> Items from a dataset:
Start of Block

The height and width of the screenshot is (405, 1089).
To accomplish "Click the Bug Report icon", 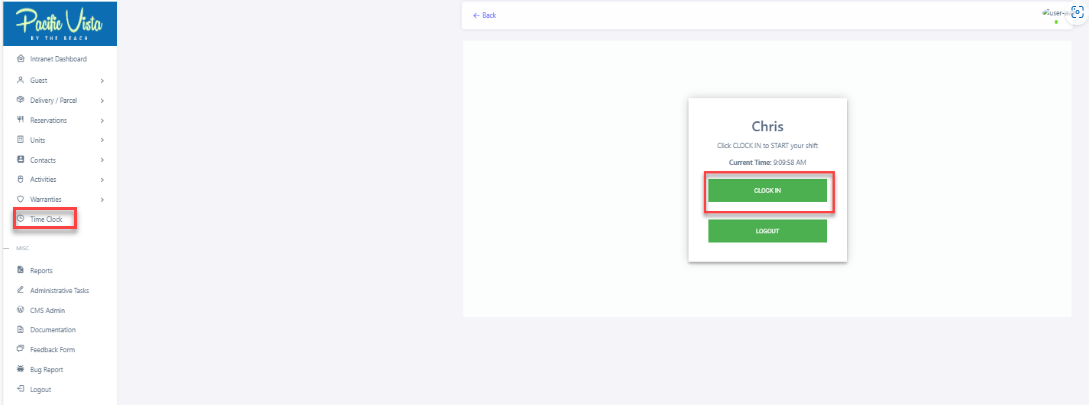I will [x=21, y=369].
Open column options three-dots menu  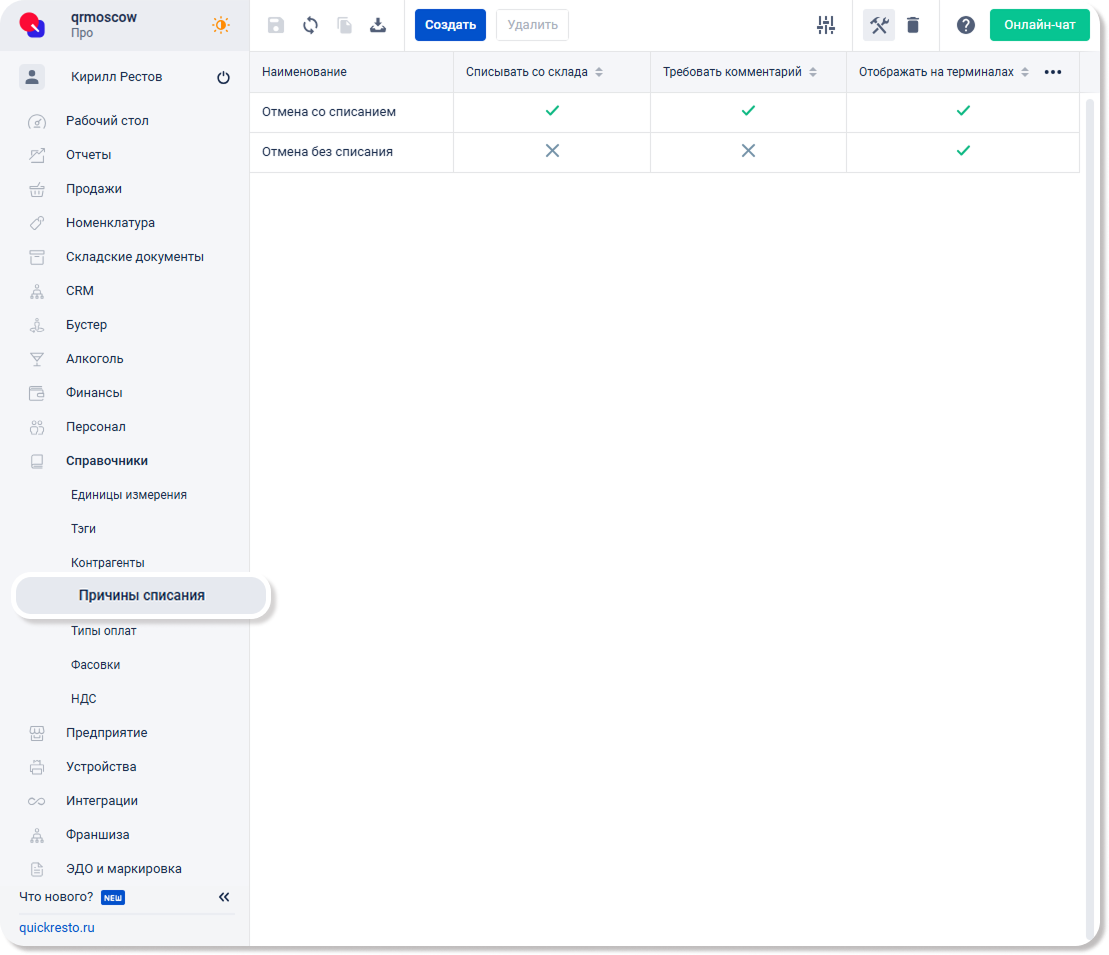coord(1053,72)
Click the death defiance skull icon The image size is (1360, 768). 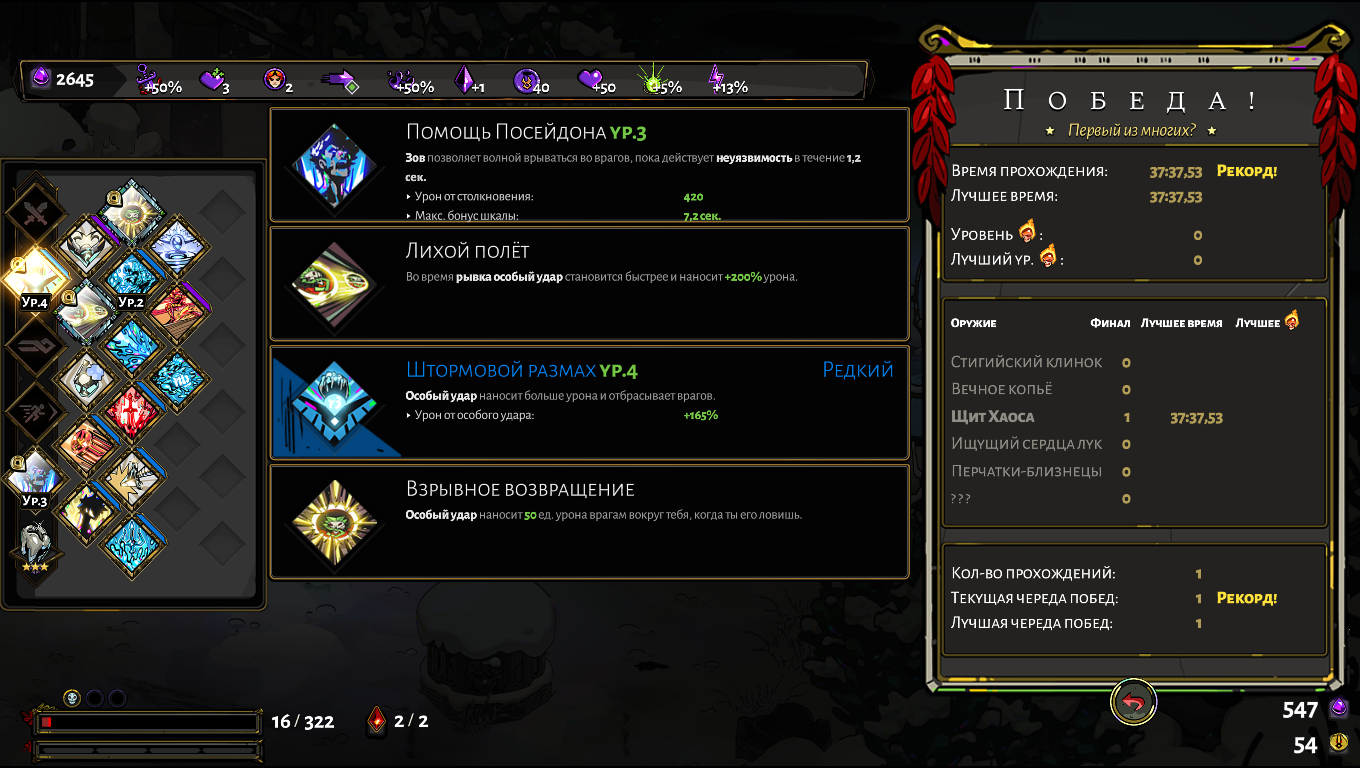point(72,698)
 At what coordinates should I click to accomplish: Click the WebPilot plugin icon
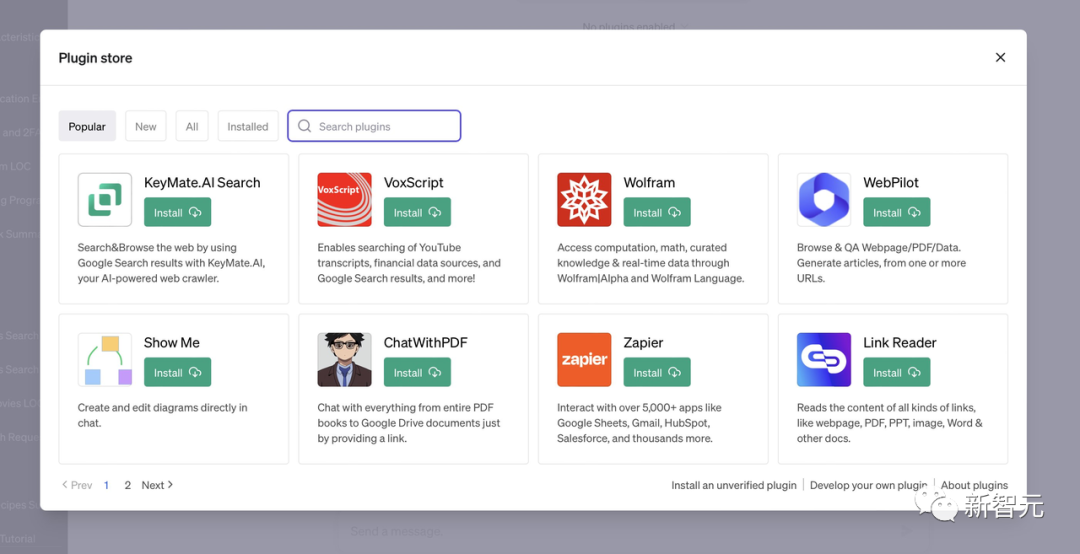(x=824, y=200)
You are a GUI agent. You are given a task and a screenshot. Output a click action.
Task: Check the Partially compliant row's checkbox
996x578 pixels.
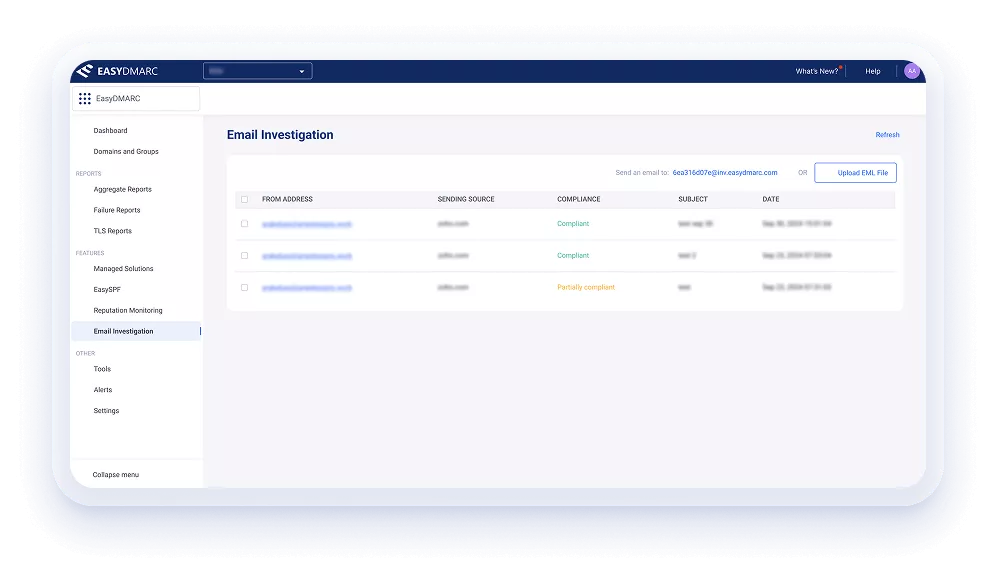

End of Block

> What the exercise asks: Copy out every line of the data in which the word "screenshot" is found.

> Result:
The height and width of the screenshot is (405, 1089).
You are a GUI agent. You are given a task and a screenshot. Output a click action.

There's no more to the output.